Jueves, 6 de septiembre de 2007 | Hoy
Por Miriam Cairo
En Escocia todos son escoceses. Pero en aquel país todos éramos de vivos colores y estampados.
Paridos de mujer, en aquel país habían nacido algunas bestias. Algunos ángeles. Y mucha gente. La injusticia gozaba de un aspecto saludable. El infortunio no era un bien que se transmitiera por testamento sino que formaba parte del paisaje.
En aquel país, durante el verano, desde los balcones del cielo descendía la noche. El perfume de las azucenas se filtraba como un éxtasis igualador que no igualaba. Y cuando el orador decía "somos felices", todos éramos felices. Y cuando decía "¡ganamos la guerra!", nadie veía la muerte de un soldado.
Aquel país, olvidadizo de sí mismo, tuvo tejedoras que hilaron las finas redes de su memoria hasta impedir que desapareciera lo desaparecido.
En ese país nacían y morían mariposas, corazones y murciélagos. Había tanta confusión rodando por sus bellos declives, eran tantos los mordidos por el hambre, los habitantes del desamparo, que su historia, como trágico poema, se interrogaba a sí misma de manera constante.
En ese país sobrevivía a veces lo mejor a lo peor. A veces lo peor a lo mejor. Allí, nada era para siempre. Todo era simultáneo e incomparable. A las dos de la madrugada un mendigo masticaba un escarabajo, un taxista atropellaba a su fantasma y las gobernantas hacían crecer su pelo de hoy para mañana. La diversidad era nuestra virtud y nuestro vicio.
En ese país algunos amasaban pan y otros lo comían. Las miguitas que se caían, alimentaban a los niños y a los pájaros. Digno de ver era el disfrute de gorriones y gorriones.

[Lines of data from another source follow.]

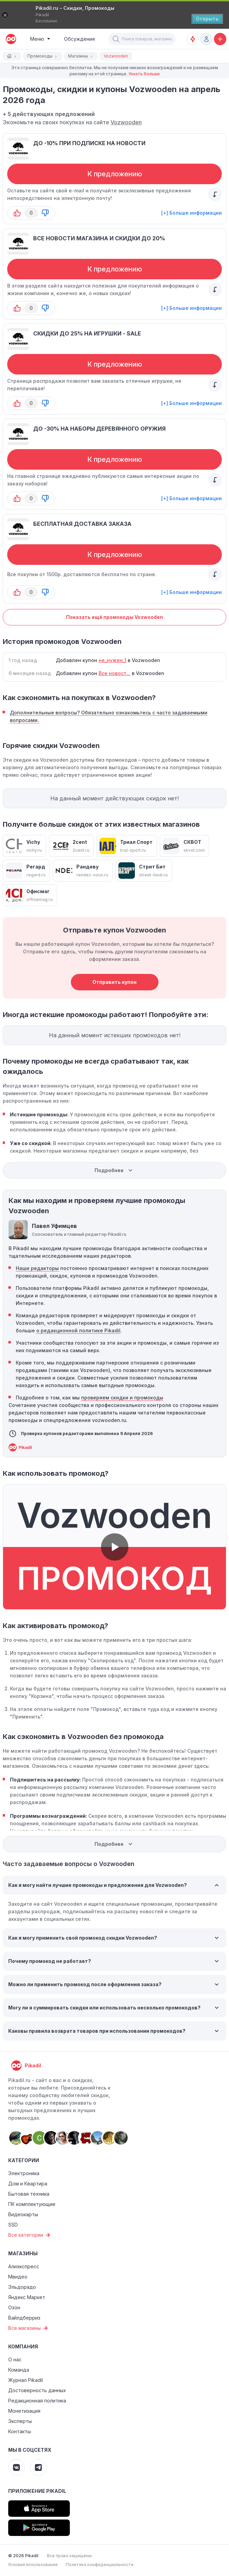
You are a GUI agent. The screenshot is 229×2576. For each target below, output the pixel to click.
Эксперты (20, 2421)
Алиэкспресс (23, 2266)
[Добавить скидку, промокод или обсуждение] (220, 39)
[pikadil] (9, 39)
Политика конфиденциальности (99, 2564)
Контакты (19, 2431)
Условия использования (33, 2564)
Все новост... (114, 673)
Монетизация (24, 2411)
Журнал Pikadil (25, 2380)
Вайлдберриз (24, 2318)
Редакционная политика (37, 2400)
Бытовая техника (28, 2194)
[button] (116, 39)
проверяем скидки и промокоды (122, 1397)
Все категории (30, 2235)
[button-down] (45, 213)
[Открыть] (207, 19)
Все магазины (29, 2328)
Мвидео (17, 2277)
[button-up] (17, 213)
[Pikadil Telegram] (38, 2467)
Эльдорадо (22, 2287)
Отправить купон (114, 982)
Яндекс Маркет (26, 2297)
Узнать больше (144, 73)
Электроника (23, 2173)
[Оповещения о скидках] (193, 39)
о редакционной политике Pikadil (78, 1330)
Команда (18, 2370)
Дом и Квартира (27, 2183)
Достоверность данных (37, 2390)
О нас (15, 2359)
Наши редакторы (37, 1268)
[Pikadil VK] (16, 2467)
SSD (13, 2225)
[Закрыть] (5, 15)
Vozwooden (126, 122)
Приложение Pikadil (37, 2491)
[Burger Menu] (40, 39)
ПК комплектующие (31, 2204)
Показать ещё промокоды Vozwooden (114, 617)
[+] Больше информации (191, 213)
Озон (14, 2307)
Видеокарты (23, 2214)
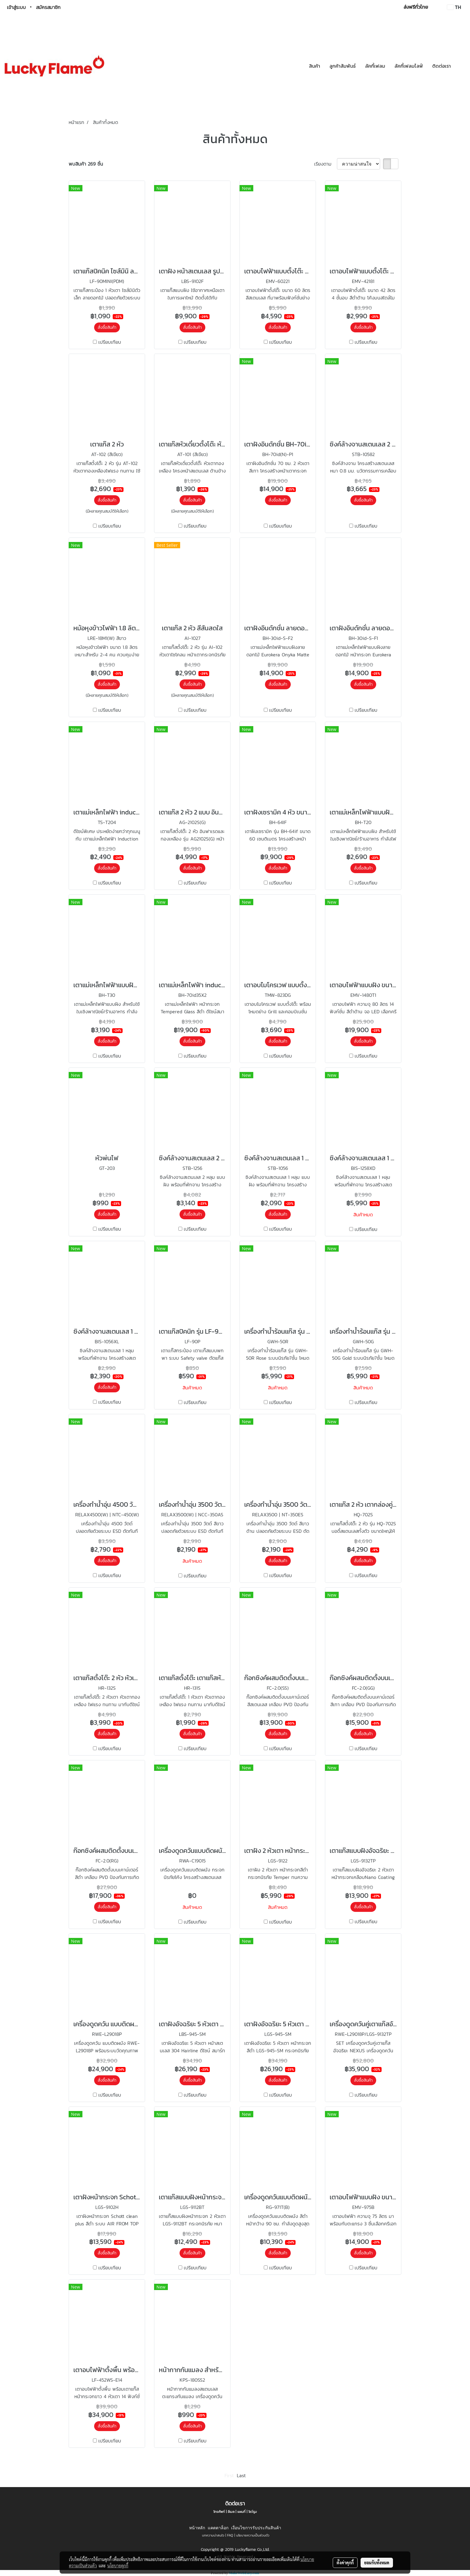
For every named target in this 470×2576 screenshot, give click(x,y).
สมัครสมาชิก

En aquel país los métodos fallados, fallaron. La riqueza no chorreó. No salpicó. La riqueza se afirmó a los huesos de los ricos, y eso fue todo. En ese país la riqueza se empecinó en no ser fluida, derramada. No cedió una sola gota. La riqueza fue una garrapata. Un bicho agazapado, una resumida plaga de la que los selectos no podían librarse.
Conmovidos, los salvos de semejante ponzoña, quisieron compartir tremenda desgracia y alzaron su queja. Entonces aquel país se partió en dos: en una banquina los unos y en la otra, los peatones con sus hogueras, sus ollas, sus lágrimas. A los autos la vida se les llenó de humo y dificultades porque los autos de ese país querían las rutas liberadas.

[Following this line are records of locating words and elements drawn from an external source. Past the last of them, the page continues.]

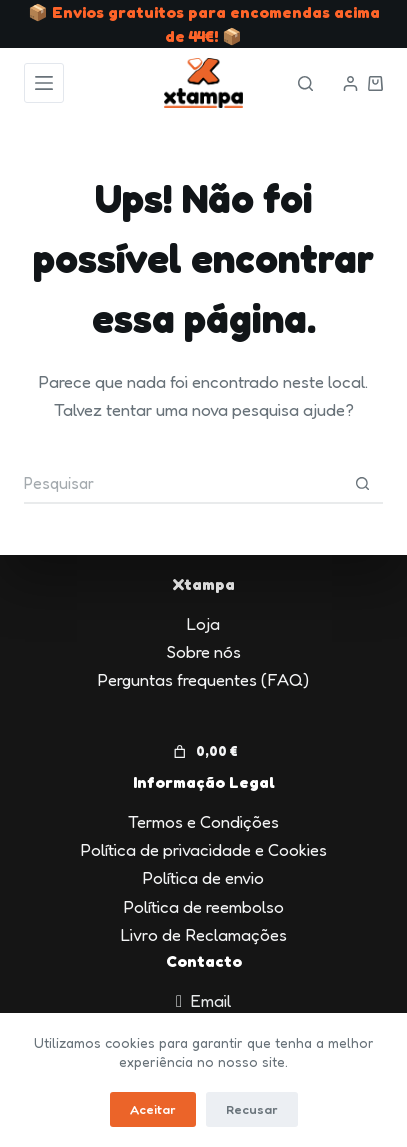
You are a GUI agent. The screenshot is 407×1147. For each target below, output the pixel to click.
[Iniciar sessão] (350, 83)
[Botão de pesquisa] (363, 484)
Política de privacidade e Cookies (204, 849)
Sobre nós (204, 651)
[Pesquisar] (305, 83)
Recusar (252, 1109)
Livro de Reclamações (204, 934)
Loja (203, 623)
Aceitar (153, 1109)
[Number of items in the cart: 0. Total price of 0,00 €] (203, 752)
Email (210, 1000)
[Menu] (44, 83)
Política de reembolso (204, 906)
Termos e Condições (203, 821)
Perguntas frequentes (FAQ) (203, 679)
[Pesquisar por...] (183, 484)
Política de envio (203, 877)
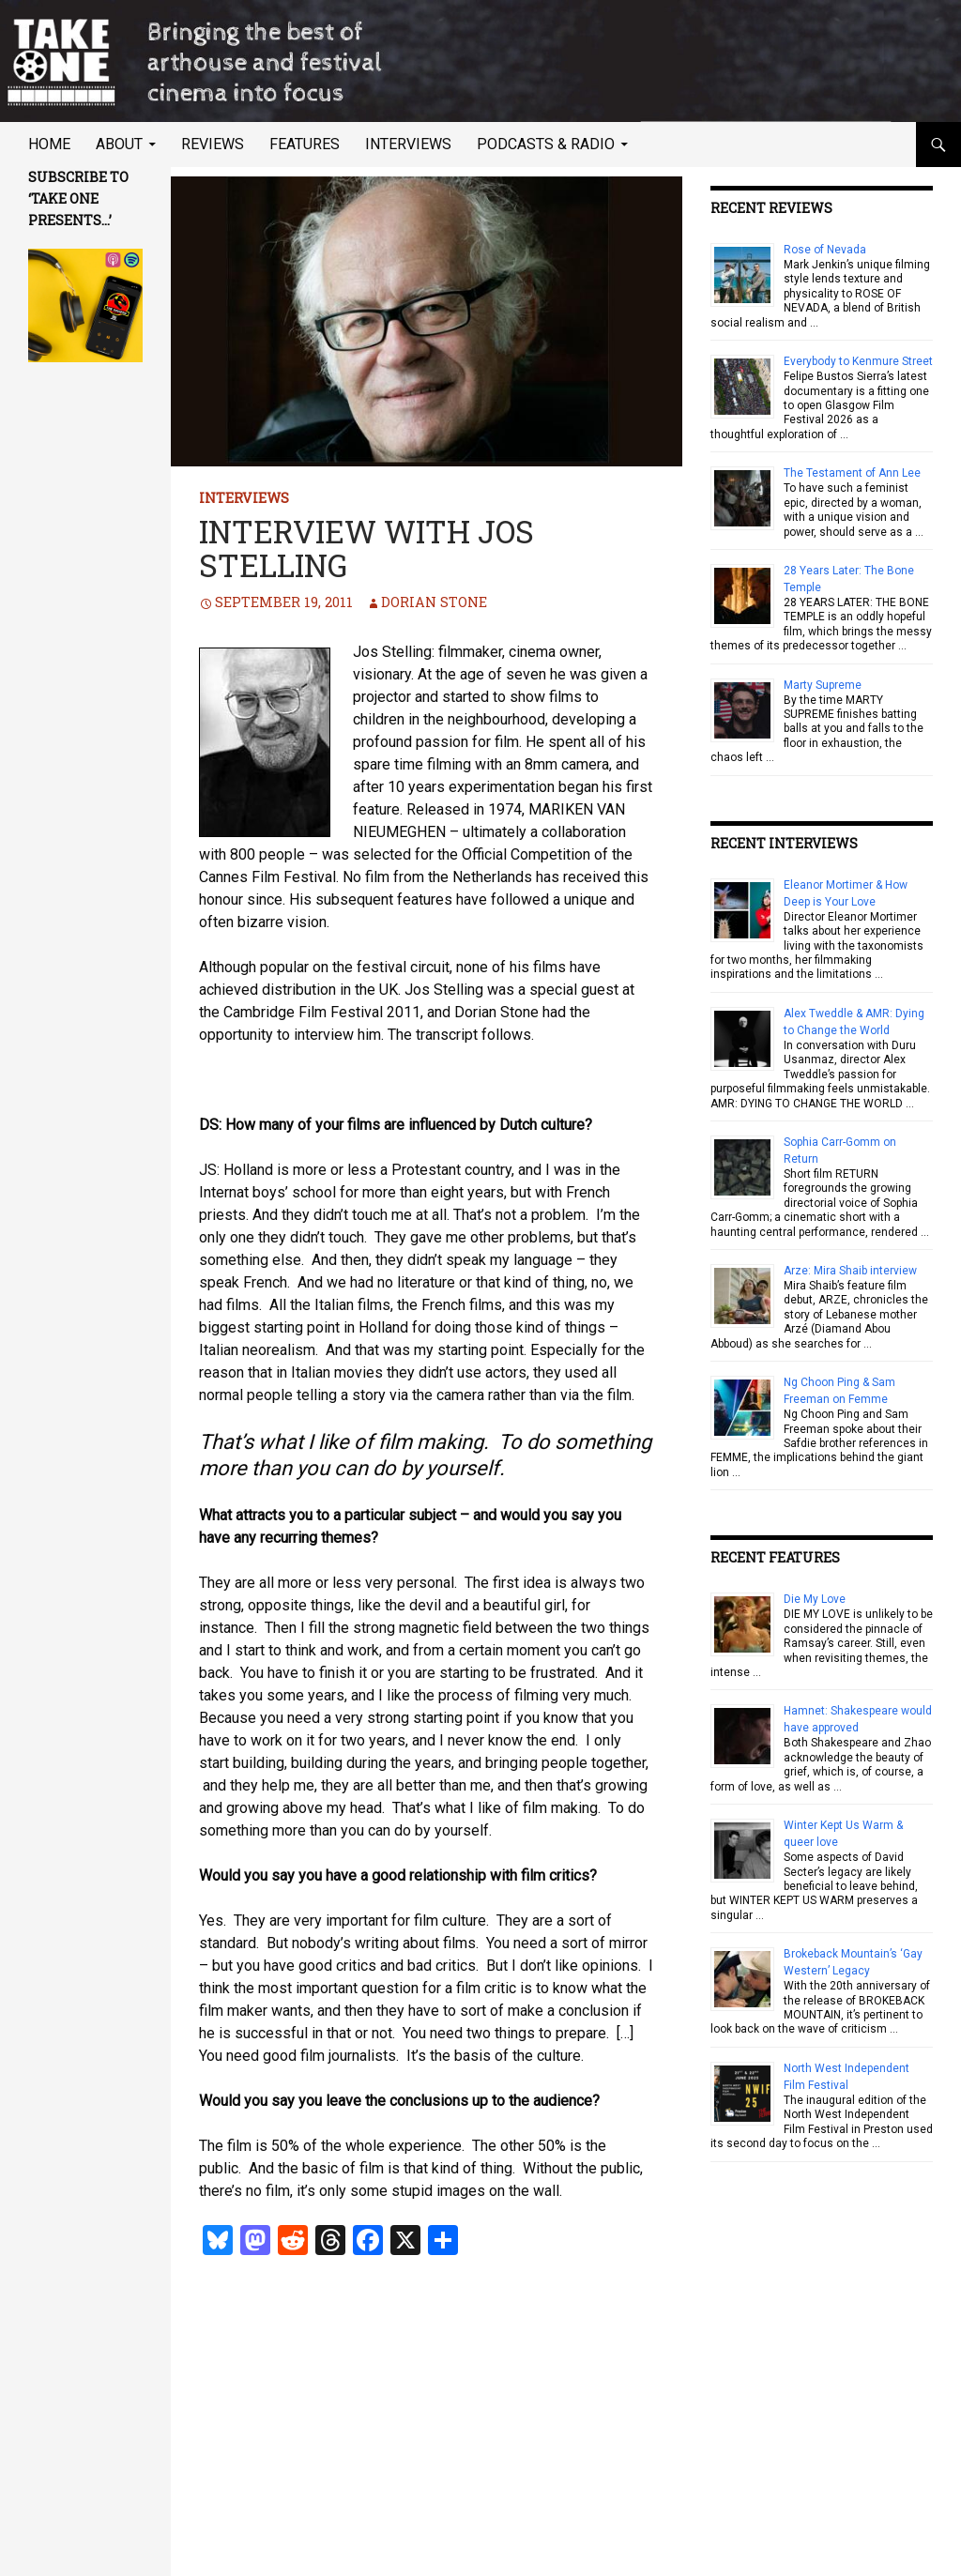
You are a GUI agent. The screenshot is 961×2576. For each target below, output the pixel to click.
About (119, 144)
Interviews (408, 144)
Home (49, 144)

Entre una cosa y otra, en ese país había períodos en los que todos enloquecíamos. Una fiebre de triunfo nos movía a agitar las banderitas con la mano.

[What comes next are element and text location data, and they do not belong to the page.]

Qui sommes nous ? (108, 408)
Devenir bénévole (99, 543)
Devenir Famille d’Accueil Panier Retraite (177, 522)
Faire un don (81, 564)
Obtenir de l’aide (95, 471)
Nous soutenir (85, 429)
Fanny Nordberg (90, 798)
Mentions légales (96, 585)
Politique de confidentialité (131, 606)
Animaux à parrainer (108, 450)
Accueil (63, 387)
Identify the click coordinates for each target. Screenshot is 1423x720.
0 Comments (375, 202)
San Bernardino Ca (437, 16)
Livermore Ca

Teníamos, también, la etapa de los pregones, y los predicadores daban rienda suelta a sus destrezas para seducir y enmascarar. Las ideas mansas, con sus pezuñas de cordero, se unían al rebaño. Las más agraciadas caminaban en puntas de pie y movían su atrás con donaires favorecedores. Entonces, los libres gritaban ¡somos libres!, los trabajadores decían ¡trabajamos!, y cuando se abrían las cajitas de los votos, los vencedores provocaban aplausos y comparsas. Los mejores cantantes cantaban, los dotados de manos aplaudían, los reidores reían, los aviones se iban a las islas Caimán y había perros que no necesitaban collar porque no se alejaban de su amo. El propio país no se alejaba de su amo. A los collares de oro los usaban las primeras princesas, las primeras esposas, las primeras malcriadas
Y cuando los triunfadores triunfaban, venían cambios. De asientos. De mobiliario. De peluqueros. De maquillaje. Entonces, los esperanzados se animaban a decir ¡cuánta esperanza! y los pobres amasaban el pan con esperanza, y los peatones incomodaban a los autos con esperanza, y la esperanza iba de aquí para allá con las piernas cansadas.
Los ademanes de ese país a veces parecían derechos y a veces izquierdos. Las palabras adquirían una hermosura perversa y los mejores goles se hacían con la mano.
En aquel país, uno podía morir por los golpes de sus propias alas y reconocerse en la sombra infiel de alguno de sus fantasmas.
Sin que siquiera nos echaran, ese país se nos convertía en un pensamiento exterior a nosotros mismos, un territorio narrado por otros, el fruto de una imaginación exaltada.